The form of words that I have suggested to take the place of the words that I object to is, I submit, more accurate in terminological terms, less divisive, and has the additional advantage of simpler words.
Ruairí Brugha: I have been very interested in hearing Senator Horgan's observations on the amendment which he and Senator Robinson put forward. I have read and studied it and the conclusion which I have arrived at is that, if this amendment were to be accepted, it would considerably weaken the intention of section 4. I will read the section as it would appear if amended:
I do not want to go into too much detail on the amendment but I would feel that that amendment, certainly the description, “the future of the Irish language” would raise immediately in some minds the whole question of whether the Irish language has or has not got a future. In comparison with the original section, it leaves out the entire picture most people would have of the whole idea of language, culture and identity.
I do not presume to speak on behalf of everyone, but it is a general question  of outlook that is important here. Senator Horgan has covered a fairly wide area and I should like to preface my remarks by saying that we are engaged here in an examination of the means and methods which have been employed over the past 50 years in relation to the question of language, culture and identity. I think it will be some time before we have arrived at a satisfactory conclusion.
At an earlier stage of this Bill I described section 4 as being to my mind inadequate in the sense that I had never seen anything that would adequately describe what is the sense of the aims in relation to language and culture. To some extent what was in my mind was the effect that time has on words. When one talks about culture here in this day and age and when one talks about the Irish language, it invokes different feelings in the minds of people to the feelings and attitudes that would have been evoked perhaps 50 or 60 years ago. This is a sort of erosion that takes place in relation to the use of words: they become almost clichés in the minds of people.
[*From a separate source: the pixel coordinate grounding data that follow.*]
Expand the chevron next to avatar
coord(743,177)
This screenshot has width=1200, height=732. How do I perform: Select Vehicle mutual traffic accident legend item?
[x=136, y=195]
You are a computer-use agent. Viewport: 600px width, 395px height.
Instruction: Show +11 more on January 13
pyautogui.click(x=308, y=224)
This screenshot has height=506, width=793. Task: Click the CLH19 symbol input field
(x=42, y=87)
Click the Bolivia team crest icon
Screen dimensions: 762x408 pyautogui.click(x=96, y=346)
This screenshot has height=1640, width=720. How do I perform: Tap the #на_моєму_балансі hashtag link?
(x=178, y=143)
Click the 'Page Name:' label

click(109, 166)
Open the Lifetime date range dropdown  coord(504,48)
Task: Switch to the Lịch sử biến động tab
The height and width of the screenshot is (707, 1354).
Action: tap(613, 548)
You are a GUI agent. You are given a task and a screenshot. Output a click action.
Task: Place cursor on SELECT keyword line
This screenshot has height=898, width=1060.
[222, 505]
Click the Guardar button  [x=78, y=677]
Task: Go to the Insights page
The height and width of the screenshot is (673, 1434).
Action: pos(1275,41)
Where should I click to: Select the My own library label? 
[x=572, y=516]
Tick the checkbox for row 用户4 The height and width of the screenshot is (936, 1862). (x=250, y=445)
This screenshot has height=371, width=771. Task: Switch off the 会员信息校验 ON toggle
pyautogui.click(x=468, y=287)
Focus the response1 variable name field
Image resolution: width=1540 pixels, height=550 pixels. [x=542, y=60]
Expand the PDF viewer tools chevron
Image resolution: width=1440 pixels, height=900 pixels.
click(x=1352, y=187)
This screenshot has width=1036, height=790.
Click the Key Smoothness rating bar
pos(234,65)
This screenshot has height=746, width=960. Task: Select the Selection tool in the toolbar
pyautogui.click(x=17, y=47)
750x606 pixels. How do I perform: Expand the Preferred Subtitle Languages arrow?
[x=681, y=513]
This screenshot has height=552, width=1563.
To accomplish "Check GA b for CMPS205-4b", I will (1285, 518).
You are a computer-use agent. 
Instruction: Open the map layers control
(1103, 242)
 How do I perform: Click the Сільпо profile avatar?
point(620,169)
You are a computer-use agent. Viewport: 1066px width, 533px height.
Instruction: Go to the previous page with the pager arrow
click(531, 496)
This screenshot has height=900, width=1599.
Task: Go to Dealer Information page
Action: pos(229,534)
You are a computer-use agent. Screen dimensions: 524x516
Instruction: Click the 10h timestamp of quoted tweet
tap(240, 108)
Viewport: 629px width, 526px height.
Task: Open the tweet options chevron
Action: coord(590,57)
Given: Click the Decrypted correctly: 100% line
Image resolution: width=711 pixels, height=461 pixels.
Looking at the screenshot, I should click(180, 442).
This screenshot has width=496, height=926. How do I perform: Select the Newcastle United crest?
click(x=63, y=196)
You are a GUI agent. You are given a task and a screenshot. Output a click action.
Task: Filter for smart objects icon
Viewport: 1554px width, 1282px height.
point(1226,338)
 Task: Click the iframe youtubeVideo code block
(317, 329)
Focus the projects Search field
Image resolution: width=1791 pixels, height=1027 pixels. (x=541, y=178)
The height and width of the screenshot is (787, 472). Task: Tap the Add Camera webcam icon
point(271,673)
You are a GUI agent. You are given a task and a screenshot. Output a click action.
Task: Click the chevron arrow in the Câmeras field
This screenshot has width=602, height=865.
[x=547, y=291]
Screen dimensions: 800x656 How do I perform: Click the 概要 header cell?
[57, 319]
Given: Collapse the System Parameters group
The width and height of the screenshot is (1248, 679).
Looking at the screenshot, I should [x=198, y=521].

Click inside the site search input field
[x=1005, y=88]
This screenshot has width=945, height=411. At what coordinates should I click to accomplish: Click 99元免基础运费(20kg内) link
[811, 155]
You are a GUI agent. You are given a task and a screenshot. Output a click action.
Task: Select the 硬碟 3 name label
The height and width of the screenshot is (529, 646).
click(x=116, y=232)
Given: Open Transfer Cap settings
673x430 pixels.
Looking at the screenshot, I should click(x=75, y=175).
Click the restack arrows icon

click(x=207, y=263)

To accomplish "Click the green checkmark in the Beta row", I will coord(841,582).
Nevertheless, the true meaning of the words does not change. It is to some extent the attitude of people towards words, because of the way in which different words have been used by different people and different organisations, that is changed. This is one of the handicaps, from which the Irish language has suffered over a number years, both to some extent from those supporting it and from those who tend to be antagonised by the methods employed to try to strengthen it.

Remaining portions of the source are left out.